The first sprout of the new site emerged during the hardest days of the first pandemic wave: job requests multiplied — especially e-commerce — but potential customers reacted with a smirk when our partners sent them over the link to our website: “ok, that’s funny-ha-ha, but it doesn’t looks like a serious agency, are they?” was the average reaction.
Our “official” site was by now cringe material, looking like a thermo-hydraulic engineering firm. Kinda aged pretty badly.
On March 10, 2021, OVH hands me over my birthday present one day in advance: most of our customers’ servers burn down in a gigantic arson event in their Strasbourg data center, including our own website and server. Candles were enough, guys, there was no need to go big. I took this as a sign: procrastination time is over.
April 2021
By the end of April, in one of the first post-pandemic “in-person” meetings in the office, I meet with Elena, our art director, and Matteo, our most skilled frontend, to share my ideas. Two weeks later Elena returns to the lab with a very nice and modern looking layout, a flamboyant typography dancing with curtains.js in the usual WordPress + Barba.js plexus: i’m not satisfied though. As beautiful and modern as it was, it’s not the right direction. Heck, it’s not their fault.

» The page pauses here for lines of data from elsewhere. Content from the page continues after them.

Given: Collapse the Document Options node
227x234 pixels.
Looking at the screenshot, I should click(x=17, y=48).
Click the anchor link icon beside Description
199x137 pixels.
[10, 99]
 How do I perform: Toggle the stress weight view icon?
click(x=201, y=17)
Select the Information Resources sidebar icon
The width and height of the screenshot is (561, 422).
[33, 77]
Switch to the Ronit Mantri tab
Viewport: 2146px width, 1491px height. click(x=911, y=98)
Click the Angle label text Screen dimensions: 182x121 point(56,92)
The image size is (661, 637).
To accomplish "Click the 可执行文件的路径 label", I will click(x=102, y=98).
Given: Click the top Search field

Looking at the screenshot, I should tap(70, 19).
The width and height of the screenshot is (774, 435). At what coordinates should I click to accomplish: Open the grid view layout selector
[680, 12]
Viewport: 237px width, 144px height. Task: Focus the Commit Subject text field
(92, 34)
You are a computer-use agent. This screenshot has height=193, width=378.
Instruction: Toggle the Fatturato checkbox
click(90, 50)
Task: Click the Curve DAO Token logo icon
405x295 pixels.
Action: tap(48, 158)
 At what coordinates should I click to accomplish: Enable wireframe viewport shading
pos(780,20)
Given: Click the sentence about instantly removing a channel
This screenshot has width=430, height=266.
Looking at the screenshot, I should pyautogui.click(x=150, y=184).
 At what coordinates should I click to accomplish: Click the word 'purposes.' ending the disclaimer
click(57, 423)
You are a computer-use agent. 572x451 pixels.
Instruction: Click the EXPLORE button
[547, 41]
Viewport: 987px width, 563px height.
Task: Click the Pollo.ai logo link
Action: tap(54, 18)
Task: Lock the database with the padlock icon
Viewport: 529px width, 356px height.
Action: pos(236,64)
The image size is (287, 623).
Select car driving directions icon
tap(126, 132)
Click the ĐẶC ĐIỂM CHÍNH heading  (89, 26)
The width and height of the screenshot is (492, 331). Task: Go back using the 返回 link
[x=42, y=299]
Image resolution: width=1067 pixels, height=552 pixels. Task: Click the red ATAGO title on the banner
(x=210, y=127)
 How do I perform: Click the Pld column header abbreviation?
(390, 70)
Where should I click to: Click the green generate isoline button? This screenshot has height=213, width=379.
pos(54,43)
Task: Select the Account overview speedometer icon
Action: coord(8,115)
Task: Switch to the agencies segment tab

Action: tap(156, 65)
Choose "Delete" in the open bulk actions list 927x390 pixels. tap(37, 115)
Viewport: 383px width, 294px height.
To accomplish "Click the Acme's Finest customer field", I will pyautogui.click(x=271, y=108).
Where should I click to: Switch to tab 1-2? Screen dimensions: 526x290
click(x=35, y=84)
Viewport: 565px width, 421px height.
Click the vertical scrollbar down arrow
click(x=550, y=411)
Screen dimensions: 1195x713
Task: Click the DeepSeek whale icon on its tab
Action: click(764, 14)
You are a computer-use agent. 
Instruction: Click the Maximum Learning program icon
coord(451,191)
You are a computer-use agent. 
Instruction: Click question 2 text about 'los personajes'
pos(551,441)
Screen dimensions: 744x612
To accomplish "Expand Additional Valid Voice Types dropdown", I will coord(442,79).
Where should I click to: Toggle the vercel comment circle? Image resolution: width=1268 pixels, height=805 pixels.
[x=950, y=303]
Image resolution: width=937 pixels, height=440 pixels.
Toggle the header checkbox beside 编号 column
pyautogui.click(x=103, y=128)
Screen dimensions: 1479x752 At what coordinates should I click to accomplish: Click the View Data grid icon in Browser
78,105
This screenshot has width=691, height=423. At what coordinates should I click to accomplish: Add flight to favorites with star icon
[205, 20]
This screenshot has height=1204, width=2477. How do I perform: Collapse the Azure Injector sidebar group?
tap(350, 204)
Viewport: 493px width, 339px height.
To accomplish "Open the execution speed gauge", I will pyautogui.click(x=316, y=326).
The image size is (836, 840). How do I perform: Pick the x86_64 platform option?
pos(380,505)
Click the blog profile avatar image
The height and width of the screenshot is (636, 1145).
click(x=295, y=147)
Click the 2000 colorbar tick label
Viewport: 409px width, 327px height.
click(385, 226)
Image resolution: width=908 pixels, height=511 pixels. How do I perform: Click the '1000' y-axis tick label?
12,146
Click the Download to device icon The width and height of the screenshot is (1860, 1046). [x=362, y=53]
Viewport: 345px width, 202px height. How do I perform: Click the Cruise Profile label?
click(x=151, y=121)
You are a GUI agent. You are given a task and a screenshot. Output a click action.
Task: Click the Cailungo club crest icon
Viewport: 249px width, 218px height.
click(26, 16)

The naked truth: it’s our fault. A beautiful website surely needs nice copy, beautiful images, beautiful videos too. Do we have any? No way José. Not a single frame.
Like most dev agencies, we kinda cheat: we base our entire looks out of our customers’ creativity: yet we are not Moroso sofas, nor the BAM park. Indeed what we could display of our work would be quite dull for the non-nerd public.
I grumble and mumble, until I realize that animation, user interaction and user experience are probably the only parts of our work that are immediately clear to the general public. Videos of our sites, in a nutshell, not jpgs. And I hardly saw this anywhere: awkward, right? Just big colorful ambitious jpgs, a few funny gifs, that’s enough. Video. I scribble down on a note.
May 2021
Meanwhile, I begin to nail down what I DO NOT want on our site.
- most mobile sites suck big time. The mobile version of very popular, award-winning desktop sites is a messy, endless strip of chaotic, unreadable content. Doomscrolling material.
Not responsive yet “squidgy”; meaningful stuff crammed into tiny space, while the computer CPU blows like a sick dragon and runs the mobile phone as with the torch on, consuming the equivalent of a pre-war Soviet power plant to animate photographs for a sheer quirk. Our beloved WWW, folks, consumes a lot of energy, and therefore pollutes. - Customer Names: I keep thinking about it, front page “logo wall” names make me sick. It’s a very, very easy way to declare your pedigree, sure, but it looks to me like someone wanting to qualify as a partner, sends you pictures of other lovers they had before you.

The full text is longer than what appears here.